Il would be useful if users can view the same "Show context" for the "References" section of the Wikipedia's articles.
If citation is called more times in the article by the <ref name =" " /> , the "Show context" join the multiple ranges of row line numbers where the citation it is used, limited by a fixed maxmimum leght.
Context can be visualized in:
- an ony-text mode,
- hypertexual mode: with the wikilinks and eventual external links. Wikilinks can also conserve the related preview, as visualized in the article.
Images and files coming from Wikimedia Commons aren't visualized in the "Show context".
Once the article is updated, the set "Show context" is dinamically synchronized to the last edit saved for the article.
Furthermore, WP editors can be enabled to associate a unique and optional parameter for the context to any given citaton template. This is waht just happens through the less used template:clarify (e.g. the clarify on it.wikipedia)- — Preceding unsigned comment added by 78.14.139.111 (talk) 22:37, 9 January 2019 (UTC)
- When I go to https://ieeexplore.ieee.org/document/6248110/references#references/ I get a "References" heading, below which are a number of blank spaces each beginning with a dot. If I scroll up the page, there is a blue box saying "Sign in to Continue Reading". Not very helpful. --Redrose64 🌹 (talk) 23:27, 9 January 2019 (UTC)
- Hi. I thank for your reply. I noticed this problem now, since yesterday it was not. I am connecting with a laptop, with Windows 8.0 version 64 bit, and Google Chrome. I have closed and opened again the heading "References" and the list works rightly and it is full displayed. It may be read also by non signed users. Example:
- Reference n.1 (the first reference): "S. Behnke. Hierarchical Neural Networks for Image Interpretation, volume 2766 of Lecture Notes in Computer Science. Springer, 2003. 1, 2".

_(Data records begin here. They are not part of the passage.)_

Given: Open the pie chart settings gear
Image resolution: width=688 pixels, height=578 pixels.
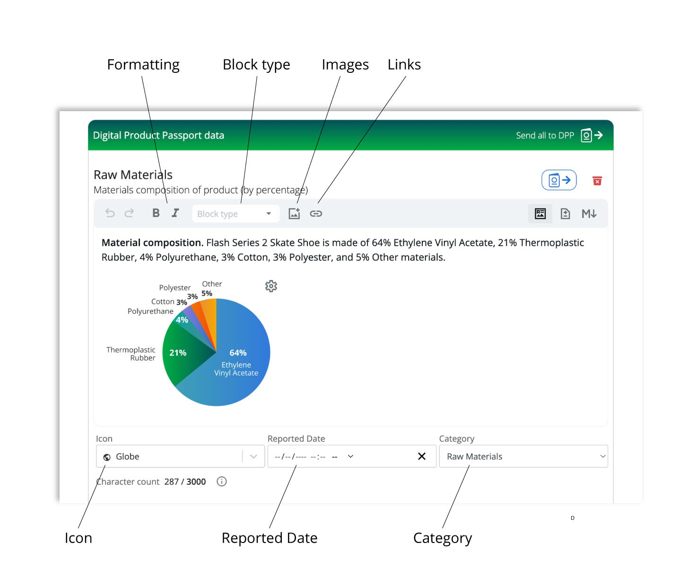Looking at the screenshot, I should tap(270, 286).
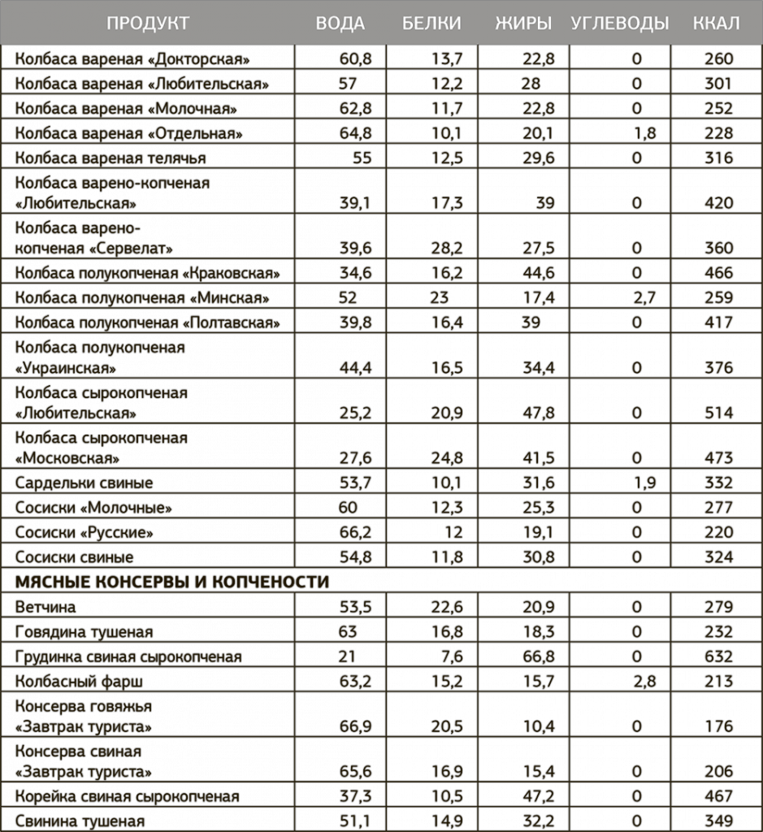Click calorie value 632 for Грудинка свиная сырокопченая

(718, 657)
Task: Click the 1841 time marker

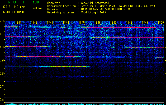Action: [x=18, y=23]
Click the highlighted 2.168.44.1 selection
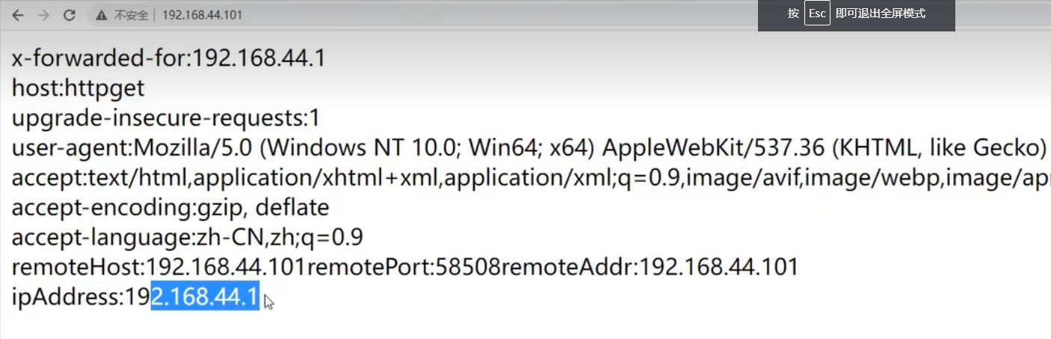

which is followed by three links: "Show context", "Crossref", "Google Scholar".
- the first one (named "Show context"), if expanded, is nowm displaying the string: "We focus on deep convolutional neural networks (DNN), introduced by [11], improved by [19], refined and simplified by [1], [32], [7]." Under the text there is an unique link named "Go to the text", that can be read only for signed users.
- Reference n 37 (the last): "D. H. Wiesel and T. N. Hubel. Receptive fields of single neurones in the cat's striate cortex. J. Physiol., 148:574-591, 1959. 2".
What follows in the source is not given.